WHAT THIS TASK INVOLVES: Of the lines below, write out exactly those from the line with "about the artist (450, 1269)" through the line with "Personal Data Processing Policy (1059, 2432)", both included, and skip the rest.

MATERIAL FOR THIS EXERCISE:

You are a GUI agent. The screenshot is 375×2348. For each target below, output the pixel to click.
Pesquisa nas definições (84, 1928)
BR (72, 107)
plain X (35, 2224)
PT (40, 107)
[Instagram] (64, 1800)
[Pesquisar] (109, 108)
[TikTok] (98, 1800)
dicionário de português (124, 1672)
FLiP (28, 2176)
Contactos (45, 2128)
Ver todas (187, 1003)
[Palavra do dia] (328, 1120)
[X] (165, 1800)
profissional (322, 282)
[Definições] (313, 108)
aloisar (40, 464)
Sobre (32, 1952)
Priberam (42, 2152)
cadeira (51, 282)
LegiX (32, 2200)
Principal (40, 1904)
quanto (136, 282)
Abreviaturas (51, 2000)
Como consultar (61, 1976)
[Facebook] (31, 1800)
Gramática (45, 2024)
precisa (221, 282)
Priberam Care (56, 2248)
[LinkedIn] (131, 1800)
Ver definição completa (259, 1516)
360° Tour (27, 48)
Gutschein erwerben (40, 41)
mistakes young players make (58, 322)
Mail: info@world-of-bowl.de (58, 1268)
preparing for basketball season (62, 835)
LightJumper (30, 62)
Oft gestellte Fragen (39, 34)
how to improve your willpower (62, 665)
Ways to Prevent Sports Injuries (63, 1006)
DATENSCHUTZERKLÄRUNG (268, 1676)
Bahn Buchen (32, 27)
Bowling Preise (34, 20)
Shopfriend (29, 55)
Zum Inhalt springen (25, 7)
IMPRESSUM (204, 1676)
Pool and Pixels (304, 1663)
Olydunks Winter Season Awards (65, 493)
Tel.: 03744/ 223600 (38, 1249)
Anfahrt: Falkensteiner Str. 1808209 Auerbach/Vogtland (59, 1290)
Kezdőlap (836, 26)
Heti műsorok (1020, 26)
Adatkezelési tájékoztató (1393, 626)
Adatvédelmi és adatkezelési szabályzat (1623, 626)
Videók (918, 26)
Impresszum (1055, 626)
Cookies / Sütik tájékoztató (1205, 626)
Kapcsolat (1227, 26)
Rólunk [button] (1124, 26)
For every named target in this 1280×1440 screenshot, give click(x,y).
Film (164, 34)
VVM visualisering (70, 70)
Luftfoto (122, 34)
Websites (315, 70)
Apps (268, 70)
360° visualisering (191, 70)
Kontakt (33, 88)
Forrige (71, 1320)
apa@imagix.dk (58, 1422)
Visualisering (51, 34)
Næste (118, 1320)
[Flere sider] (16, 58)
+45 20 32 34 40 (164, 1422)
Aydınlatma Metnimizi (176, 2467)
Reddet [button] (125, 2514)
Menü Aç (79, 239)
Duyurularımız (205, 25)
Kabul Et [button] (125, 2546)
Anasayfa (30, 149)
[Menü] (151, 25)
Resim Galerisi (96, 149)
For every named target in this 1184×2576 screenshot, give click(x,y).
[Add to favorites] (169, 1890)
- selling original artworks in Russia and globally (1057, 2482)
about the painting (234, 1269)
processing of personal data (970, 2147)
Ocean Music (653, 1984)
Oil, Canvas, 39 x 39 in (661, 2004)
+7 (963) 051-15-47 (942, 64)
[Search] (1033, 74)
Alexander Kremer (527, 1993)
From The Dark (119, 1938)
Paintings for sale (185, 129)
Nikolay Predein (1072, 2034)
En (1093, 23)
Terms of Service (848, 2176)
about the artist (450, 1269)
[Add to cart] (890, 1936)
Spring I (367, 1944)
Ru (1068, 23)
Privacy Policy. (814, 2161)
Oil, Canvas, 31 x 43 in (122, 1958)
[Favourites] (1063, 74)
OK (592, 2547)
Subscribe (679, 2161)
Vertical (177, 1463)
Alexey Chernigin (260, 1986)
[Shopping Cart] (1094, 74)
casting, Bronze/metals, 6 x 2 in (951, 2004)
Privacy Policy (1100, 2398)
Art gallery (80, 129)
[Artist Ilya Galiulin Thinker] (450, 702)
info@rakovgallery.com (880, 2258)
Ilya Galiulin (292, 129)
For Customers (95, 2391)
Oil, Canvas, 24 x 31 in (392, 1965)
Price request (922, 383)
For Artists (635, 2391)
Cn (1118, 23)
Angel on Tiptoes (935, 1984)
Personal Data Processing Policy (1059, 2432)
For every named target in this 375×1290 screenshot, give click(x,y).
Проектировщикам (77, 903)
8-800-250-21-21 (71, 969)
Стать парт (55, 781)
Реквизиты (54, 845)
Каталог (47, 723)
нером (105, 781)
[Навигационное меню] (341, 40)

ANSWER TO THE PROBLEM:
about the artist (450, 1269)
[Add to cart] (890, 1936)
Spring I (367, 1944)
Ru (1068, 23)
Privacy Policy. (814, 2161)
Oil, Canvas, 31 x 43 in (122, 1958)
[Favourites] (1063, 74)
OK (592, 2547)
Subscribe (679, 2161)
Vertical (177, 1463)
Alexey Chernigin (260, 1986)
[Shopping Cart] (1094, 74)
casting, Bronze/metals, 6 x 2 in (951, 2004)
Privacy Policy (1100, 2398)
Art gallery (80, 129)
[Artist Ilya Galiulin Thinker] (450, 702)
info@rakovgallery.com (880, 2258)
Ilya Galiulin (292, 129)
For Customers (95, 2391)
Oil, Canvas, 24 x 31 in (392, 1965)
Price request (922, 383)
For Artists (635, 2391)
Cn (1118, 23)
Angel on Tiptoes (935, 1984)
Personal Data Processing Policy (1059, 2432)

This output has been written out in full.